6. Update Your Beneficiary Information

If your life circumstances have changed — for example, you’ve married, divorced, or had children — it’s a good time to update your Social Security beneficiary information. This ensures that, should anything happen to you, the correct people will receive your benefits.

This step is also important if you’ve recently had a significant life change, such as the loss of a spouse, as their Social Security benefits may be available to you as a survivor benefit. Updating this information will help ensure that you or your loved ones receive the benefits you’re entitled to.

7. Stay Informed About Future Changes to Social Security

Social Security policies can change from year to year. It’s important to stay informed about upcoming changes, such as adjustments to the Social Security Full Retirement Age (FRA) or updates to the Social Security Disability Income (SSDI) program. These changes could impact your eligibility, payment amounts, and even the timing of your benefits.

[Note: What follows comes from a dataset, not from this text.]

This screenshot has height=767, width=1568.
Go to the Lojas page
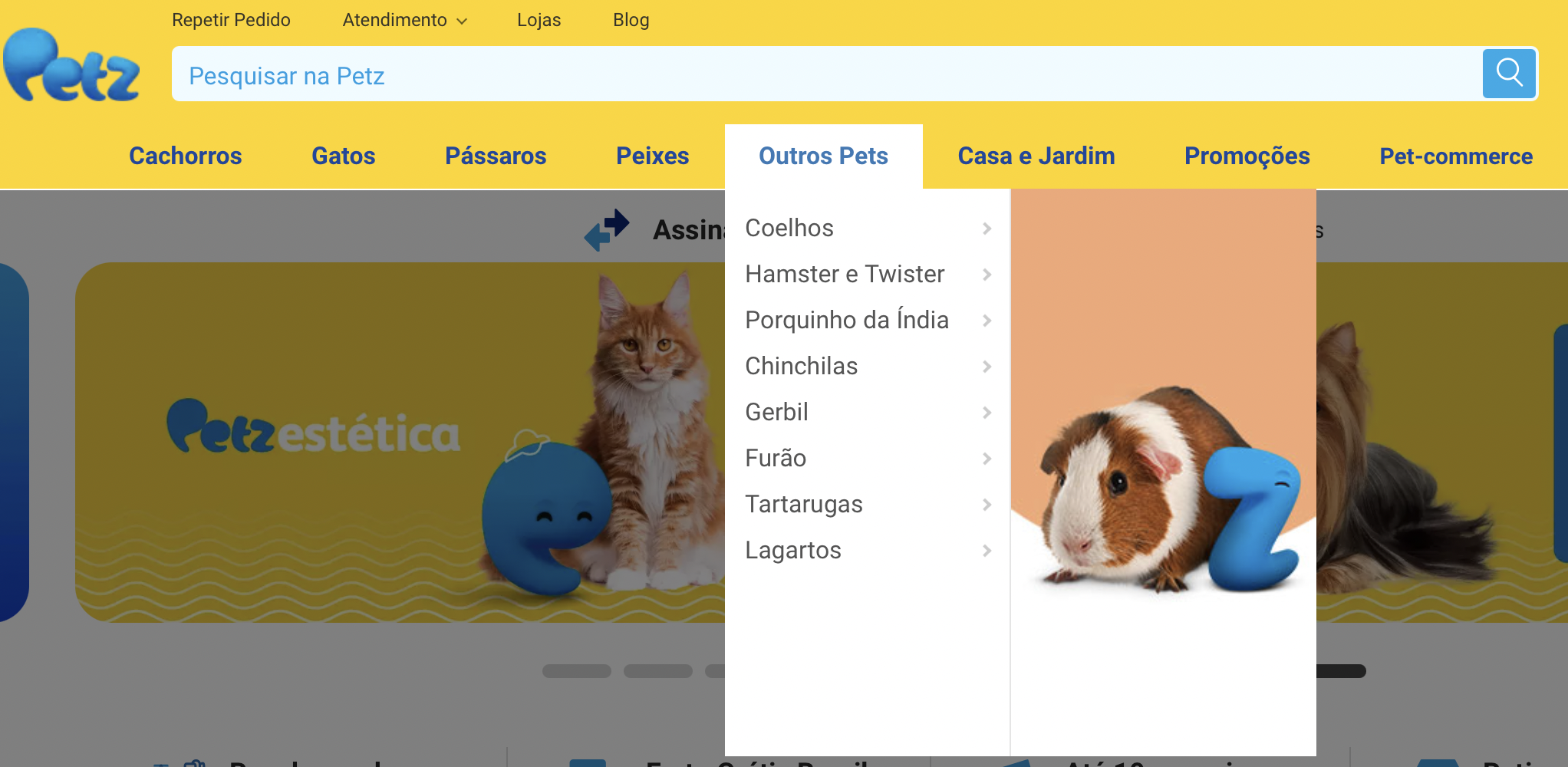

Make it a habit to check the SSA’s official website or subscribe to their updates for any changes that may affect your benefits. Staying proactive ensures you’re prepared for any shifts in Social Security policies or adjustments in the coming year.

Conclusion

The end of the year is a crucial time for Social Security recipients to review their benefits, plan for taxes, adjust their healthcare coverage, and ensure their personal and financial information is up to date.

By taking these steps before December 31st, you can help maximize your Social Security benefits and set yourself up for a stable financial future.

Taking time now to review your situation can give you peace of mind and prevent any surprises come the new year. Whether you’re receiving retirement, disability, or survivor benefits, being proactive with your Social Security benefits is a key part of managing your finances and securing your well-being in the years to come.